Based on the interpretation of

The creature doesn’t move into obviously dangerous ground, such as a fire or a pit.

there is an argument to be made that moving into an area where you are trapped and can’t escape could be construed as “obviously dangerous ground”. Additionally, because the spell doesn’t explicitly inflict the “frightened” condition, using movement to step towards the caster would be allowed.


No, because of what a saving throw represents

As Dale M points out, the spell text relating to the forced movement itself is unfortunately ambiguous, and either interpretation is possible.

So let's look at the part of the spell that AncientSwordRage did not quote:

You whisper a discordant melody that only one creature of your choice within range can hear, wracking it with terrible pain.

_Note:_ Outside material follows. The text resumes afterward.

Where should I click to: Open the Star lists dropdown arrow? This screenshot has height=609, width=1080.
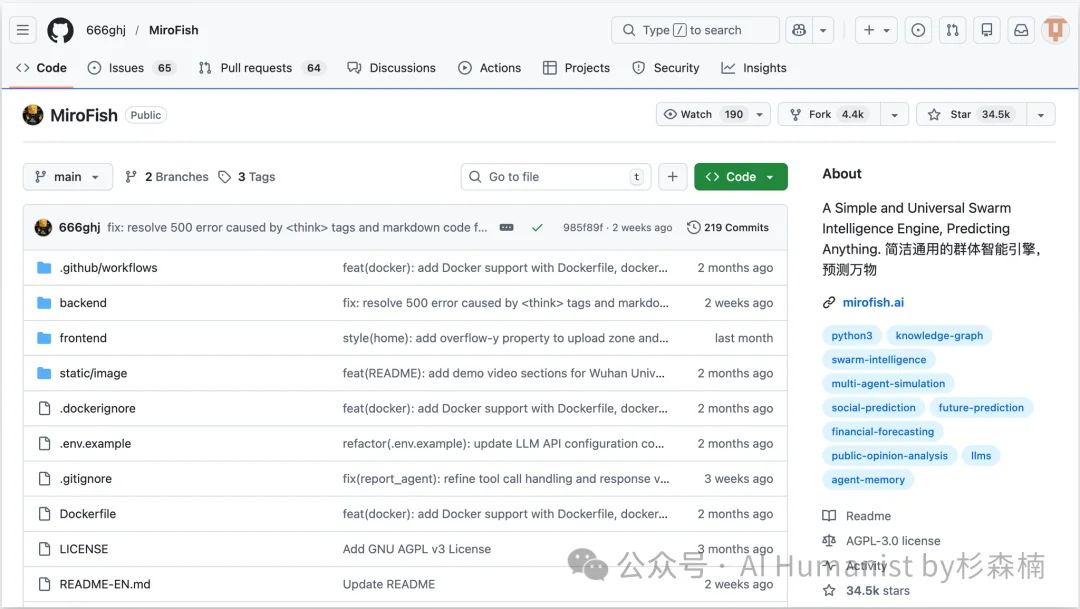[x=1042, y=115]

Remembering that there is no fluff is spell descriptions, this part is relevant to understanding how to interpret the spell. Suppose you are being wracked with terrible pain - and then presented with a choice. You can move directly away from the source of your pain (even if only a limited amount), or you could move temporarily closer, knowing that would allow you to move further away in a net sense. Now, obviously the logical choice would be to resist the pain and move closer so that you could then move further away, but that is difficult to actually do. Pain has a tendency to strip away our logic and make us act in very simplistic ways.

So, what we really need is a way to measure our willpower in the face of pain - a way to assess our ability to resist the pain, perceive the logical action that will help in our survival, and then take that action.

Fortunately, there is already a measure of this.
It's called a Wisdom save. And you already failed it.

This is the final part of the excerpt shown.